Hi, I am going travelling next year. I was just wondering how much money I would need to save and how much I need to take with me?


----------



## jamesbrock (Jan 11, 2013)

That's just like asking 'how long is a piece of string?'

There are so many unanswered variables that your question is impossible to answer. 

Where are you going? Where are you now?
When are you going? How long are you going for? 
How do you intend to travel? What type of accommodation will you be staying in? What type of food will you be eating? Will you be partying?

Some people can live on a shoestring in NYC, others can blow a fortune in Thailand. It all depends on you. I suggest you work out the answers to the questions above and do lots of research.


----------



## sez (Jan 13, 2013)

I have done lots of research in fact. I was asking how much money someone took with them when they went travelling doesn't matter where or when just want a brief idea. I have been over the world with my parents so they paid for everything but now it's time for me to go on my own I have asked them but they are not sure as there was 5 of us travelling!!!! I need someones advice on a single traveller!!!!!!!!!!!


----------



## jamesbrock (Jan 11, 2013)

It does matter where, because a week in Las Vegas will cost you way more than a week on a beach in Vietnam. Also prices are different during a particular location's high season, so it also matters when. Asking an older person how much they took to Vietnam in low season to sit on a beach is irrelevant if you're going to Vegas in high season to party.


----------



## sez (Jan 13, 2013)

jamesbrock said:


> It does matter where, because a week in Las Vegas will cost you way more than a week on a beach in Vietnam. Also prices are different during a particular location's high season, so it also matters when. Asking an older person how much they took to Vietnam in low season to sit on a beach is irrelevant if you're going to Vegas in high season to party.


Okay right I'm going travelling in Australia next year the month will be beginning of April is this any help? I'm flying into Melbourne and then starting my travelling from there.


----------



## jamesbrock (Jan 11, 2013)

Yes, it's a start! When I came back to Melbourne for a holiday in August, my wife and I hired a car and travelled along the Great Ocean Road to Warrnambool, from there we went up to the Grampians, and from there across to Mt Hotham for a few nights in the snow - all up, including car hire, accommodation, food and ski hire, we spent close to $5000 in two weeks. We hired the cheapest car available ($29 per day) and stayed in cheapish hotels, apart from My Hotham where we splurged with an amazing chalet.

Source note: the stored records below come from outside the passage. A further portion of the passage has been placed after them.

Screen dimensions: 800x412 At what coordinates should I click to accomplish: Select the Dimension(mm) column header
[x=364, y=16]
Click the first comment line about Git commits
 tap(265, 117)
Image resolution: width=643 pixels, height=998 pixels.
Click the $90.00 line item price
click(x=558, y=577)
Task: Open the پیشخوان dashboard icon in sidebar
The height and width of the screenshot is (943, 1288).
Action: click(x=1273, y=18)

As I wrote, everyone's different, so you could do it a lot cheaper, or you could spend much more.

My advice would be to save as much as you can. It's always better to come back from a holiday with money in the bank than to run out in the first week!


----------



## sez (Jan 13, 2013)

jamesbrock said:


> Yes, it's a start! When I came back to Melbourne for a holiday in August, my wife and I hired a car and travelled along the Great Ocean Road to Warrnambool, from there we went up to the Grampians, and from there across to Mt Hotham for a few nights in the snow - all up, including car hire, accommodation, food and ski hire, we spent close to $5000 in two weeks. We hired the cheapest car available ($29 per day) and stayed in cheapish hotels, apart from My Hotham where we splurged with an amazing chalet.
> 
> As I wrote, everyone's different, so you could do it a lot cheaper, or you could spend much more.
> 
> My advice would be to save as much as you can. It's always better to come back from a holiday with money in the bank than to run out in the first week!

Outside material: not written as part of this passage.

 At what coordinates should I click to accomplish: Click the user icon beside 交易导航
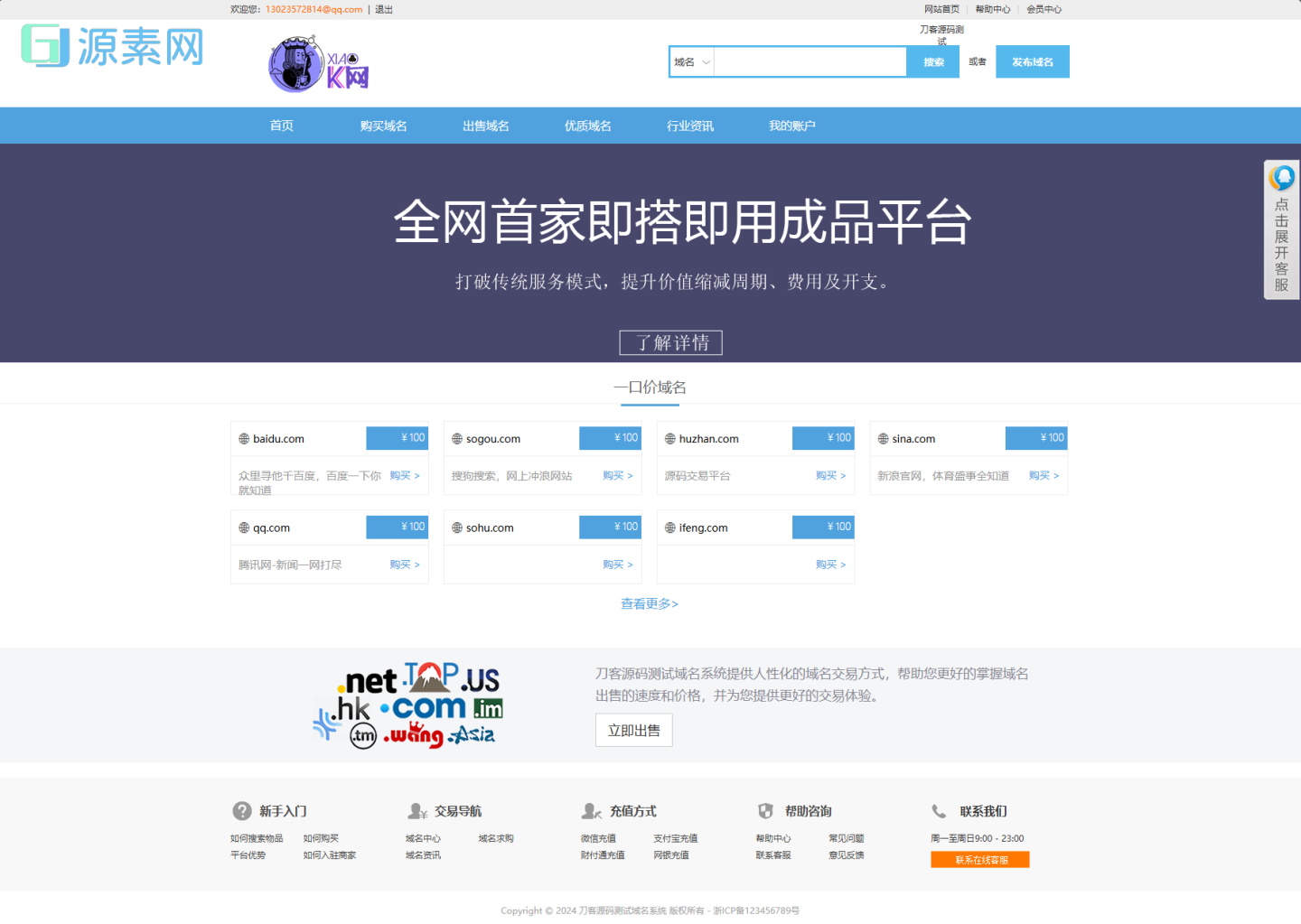(417, 811)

Okay thanks for the advice!!!!!!!!!!!


----------



## jamesbrock (Jan 11, 2013)

No problem. It took a bit, but we got there in the end!

Enjoy your trip!


----------



## Paradise (Aug 17, 2012)

Or you can do up a budget for yourself

Look up the hotels you will stay at record the amount for each night
Do an online quote for car hire or if you're using public transport cost that in,
Plan for your meals (you know what you eat) Cheap meal is around $5, Fine Dining - Mains ~ $40+, if you're a drinker, you need to add that in, then... 
According to your spending habits put down how much you're likely to spend (i.e. shopperholic vs penny pincher). 

If you intend on doing any activities, going to specific events or needing internal flights, mini holidays within a holiday, add that to your costs.

As you're in a different country and Australia is not cheap compared to say Asia, I'd add 20% buffer and if you're prone to blowouts, then I would up the buffer amount or at least have access to credit facilities.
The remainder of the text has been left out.